I wasn’t clear. I want to combine refactoring with AI. For example, give the files below, I want to issue a prompt that says:
Refactor all attributed in the selected struct (e.g. Mailbox) to capitalized words
// mailbox.go
type Mailbox struct {
client models.Client
name string
uidValidity uint32
uidNext uint32
attributes utils.Set[string]
}
func New(){
box:=mailbox.Mailbox{}
box.client=.... // will become capital automatically via f2 type rename issued by ai
box.name=.... // will become capital automatically via f2 type rename issued by ai
etc....
}
// main.go
func useMailbox(){
box:=mailbox.Mailbox{}
// all box attributes will become available
}
That way it’s like pressing F2 on each symbol so it does all the renaming of referencing code for you. In reality, I have a struct with 30+ attributes, all referenced in interfaces and throughout the package.
I had to either:
Press F2 many times and wait for the refactor to complete in order to rename it.

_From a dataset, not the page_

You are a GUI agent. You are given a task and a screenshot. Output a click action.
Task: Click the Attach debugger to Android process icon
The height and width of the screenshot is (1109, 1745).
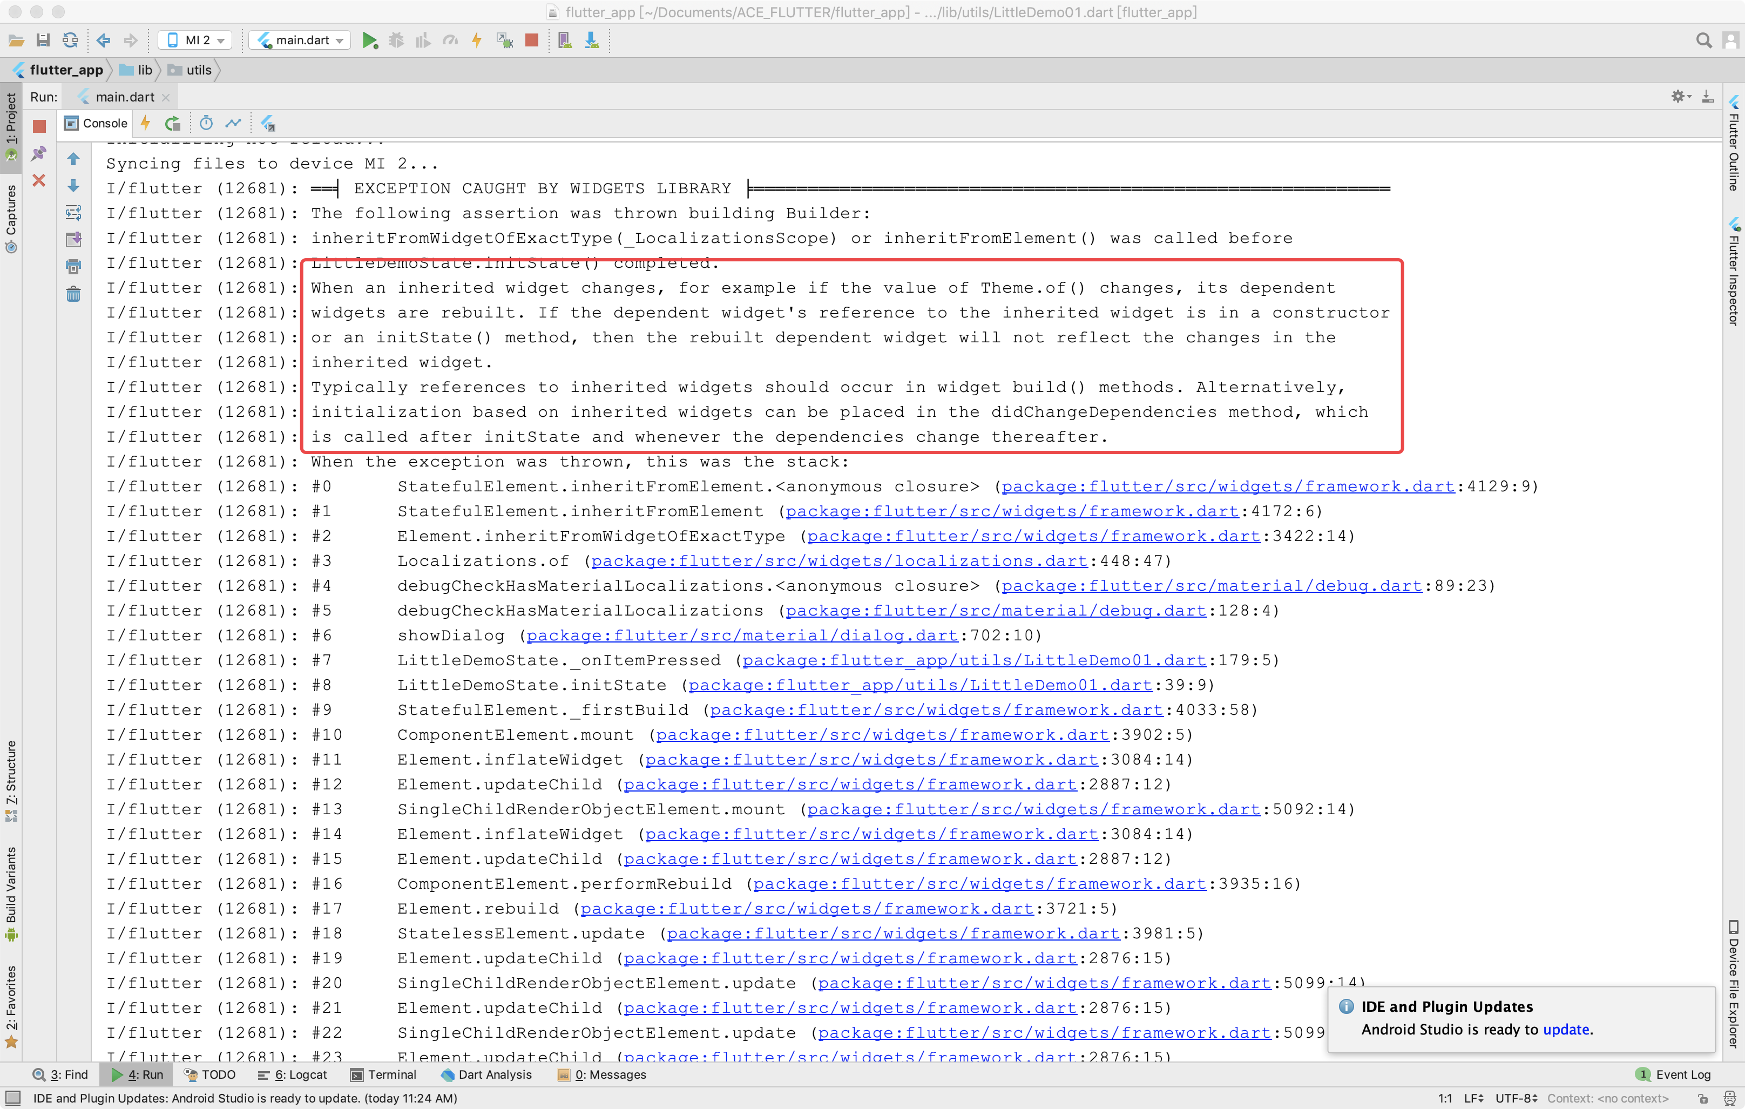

Rename all to capital letters using a multi-cursor and then fix all the reference errors manually (this is what I ended up doing).
I don’t thinkg /edit works here because this is a cross file change, also we should utilize the LSP since it knows for sure where all the symbols are.
No, I think for that situation, using the F2 shortcut many times is the best way. I think currently that would still be faster and less prone to errors than letting AI look through and edit every file.
@Jakob , I don’t think we should let AI look through and edit every file.
I think there should be an integration between the LSP and the AI.
Here’s how I imagine it:
Use makes a request via the interface, e.g. “rename all symbols in this struct to capital”
AI transforms that request into a list of plain text commands e.g:
a. Transform client in Mailbox to Client
b. Transform name in Mailbox to Name
c. …,etc.
A new layer called the LSP integration layer (doesn’t directy edit files, but rather issues commands to the LSP), transforms each of the commands into a proper LSP request (e.g. using vscode-languageserver) and executes them.